President Grevy is one of the same beautiful group. The blooms are large, double, and produced in very massive clusters, and of a light bluish-lilac tint, when forced almost white. The first of this group, S. vulgaris Lemoinei, was sent out about 1884, and was then awarded a certificate by the R.H.S. The range in colouring of these Lilacs is rather confined, so that the various forms resemble one another in no small degree, particularly when the flowers are opened under glass. From the large size of the flower bunches, and the individual flowers being double, they are all of great beauty, and being quite hardy still further enhances their value for outdoor gardening purposes.
The Lilacs grow freely in any soil of fair quality, but a free, rich, and not too dry loam, would seem to suit the majority of these plants best.
TAMARIX GALLICA.—Common Tamarisk. India to Europe. This shrub often in favoured maritime places reaches to a height of fully 10 feet, with long and slender branches, and spikes of pretty, rosy-pink flowers produced at the end of summer. For sea-side planting, it is an invaluable shrub, and on account of its feathery appearance and wealth of showy flowers is well worthy of being included in our list of ornamental and useful shrubs.
T. PARVIFLORA (syns T. africana and T. tetrandra), South-eastern Europe and Levant, is a nearly allied species, with white, pinky-tinged flowers.
TECOMA GRANDIFLORA (syn Bignonia grandiflora), from China and Japan (1800), is not so hardy as T. radicans, although in certain maritime districts it succeeds fairly well. The flowers are very attractive, being of a rich orange-scarlet, and produced in drooping clusters. Both foliage and flowers are larger than those of T. radicans. It wants a warm, sunny wall, and light, rich, and well-drained soil, and if only for its lovely flowers, it is well worthy of coddling and good treatment.
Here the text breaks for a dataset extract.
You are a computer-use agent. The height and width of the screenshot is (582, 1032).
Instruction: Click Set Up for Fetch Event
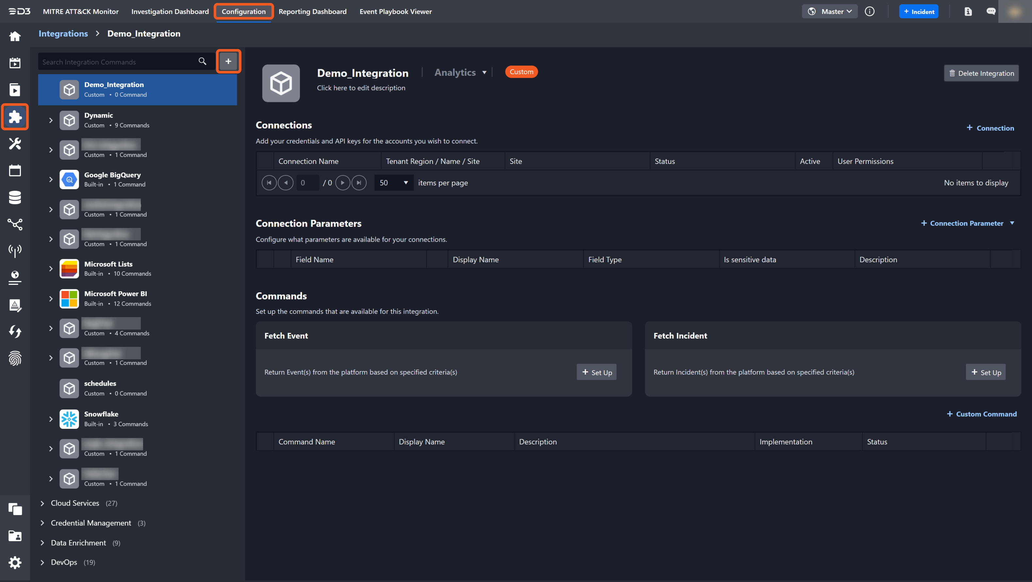click(x=597, y=372)

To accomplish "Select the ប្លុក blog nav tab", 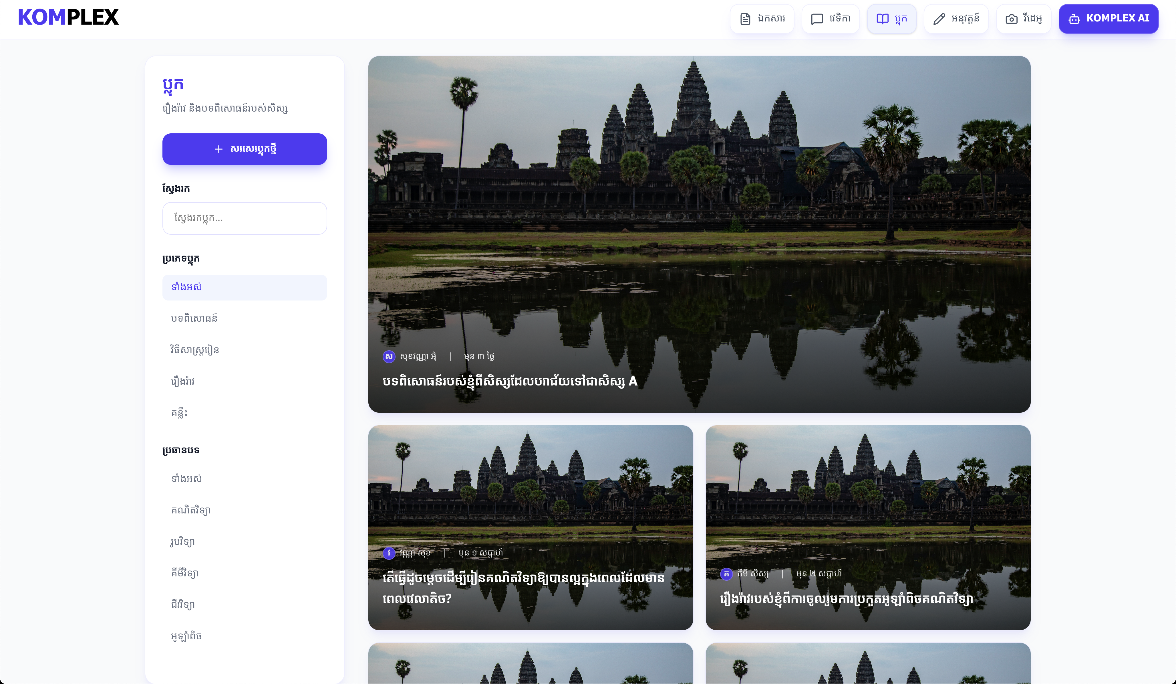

T. RADICANS (syn Bignonia radicans).—Trumpet Flower. North America, 1640. An old occupant of our gardens and one of the most beautiful wall plants in cultivation. It is a tall climber, of sometimes fully 20 feet in height, with graceful pinnate leaves, and handsome trumpet-shaped scarlet-red flowers, that are at their best about mid-summer, though the period of flowering extends over a considerable length of time. The stems are long, twisted, and wiry, and like those of the Ivy send out roots at the joints and so fasten the plant in position. Few climbing plants are more attractive than the Trumpet Flower, and being hardy in most parts of the country, and free of growth, is to be recommended for covering walls, and arches, or similar structures. T. radicans major is of more robust growth than the species, with larger foliage and paler flowers. The orange-scarlet flowers are produced in terminal corymbs.